3D Printing of Passively Actuated Self-Folding Robots with Integrated Functional Modules
Gaolin Ge, Qifeng Yang, Haoran Lu, Tingyu Cheng, Martin Nisser, Yiyue Luo
AI summary
Problem
Prior self-folding methods rely on specialized materials, external stimuli, or complex post-folding wiring, which limits accessibility, repeatability, and scalable electronics integration.
Approach
The method uses flat 3D-printed conductive PLA nets with compliant hinges and printed hooks to route elastic bands, passively folding the structure into 3D shapes while allowing precise flat-state assembly of electronics and sensors.
Key results
- Closed-form folding model linking hinge thickness, band size, and hook spacing to target fold angles
- Design map enabling precise prediction of equilibrium fold angles without trial-and-error prototyping
- Flat-assembly workflow integrating ERM motors, Hall sensors, magnets, and capacitive electrodes in a single conductive PLA print
- Experimental validation across three functional platforms: a swarm cube, tendon-driven finger, and deployable gripper
Why it matters
Enables rapid, low-cost fabrication of scalable modular and swarm robots with built-in actuation and sensing, lowering barriers for education, research, and collective systems.
Abstract
We introduce an elastic-driven self-folding approach that fabricates robots directly from flat 3D-printed conductive PLA nets.

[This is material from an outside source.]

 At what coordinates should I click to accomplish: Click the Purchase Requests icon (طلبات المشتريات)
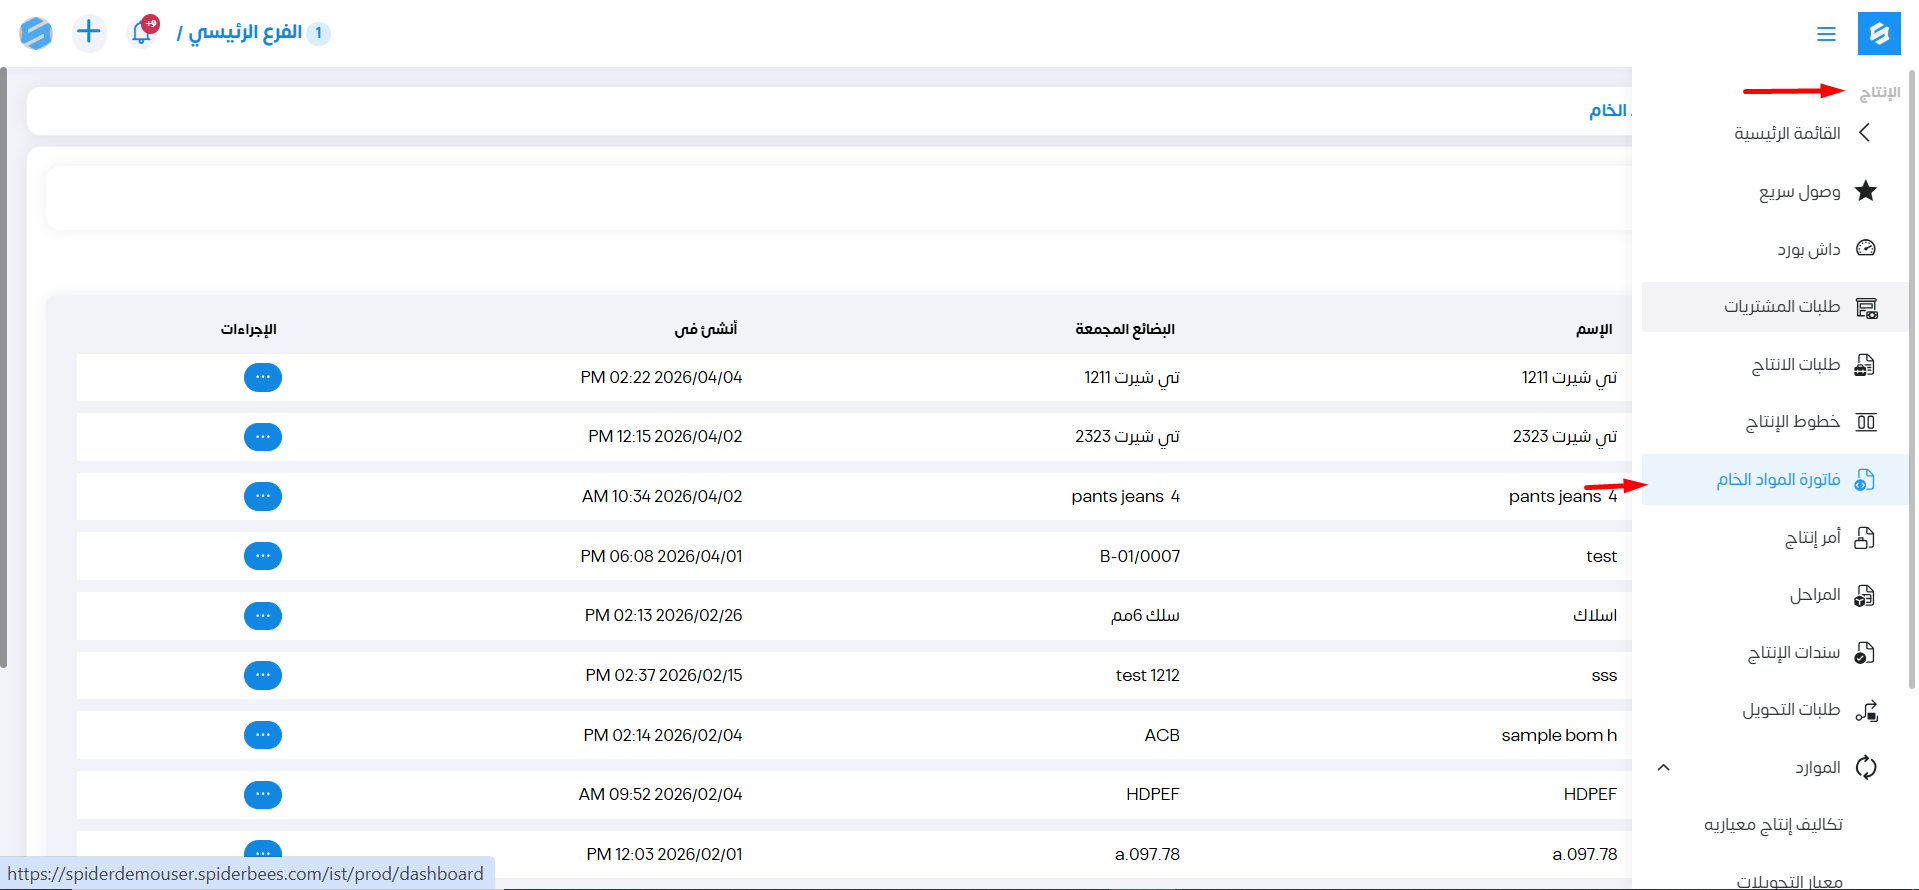(x=1865, y=307)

Elastic bands routed through printed hooks store energy that folds the sheet into programmed 3D geometries, while the flat state allows accurate placement of electronics and magnets before deployment. The same substrate doubles as electrodes for capacitive touch and supports a reusable platform I/O palette with Hall sensors and eccentric rotating mass (ERM) motors for docking detection and vibration actuation. We also derive a closed-form folding model that balances hinge stiffness with elastic band moment to predict equilibrium fold angles; experiments validate the model and yield a design map linking hinge thickness, band size, and hook spacing to target angles. Using this workflow we realize multiple polyhedral modules and demonstrate three applications: a cube that highlights the potential of self-folding for scalable modular robot collectives, a deployable gripper, and a tendon-driven finger. The method is low cost, stimulus-free, and integrates actuation and sensing.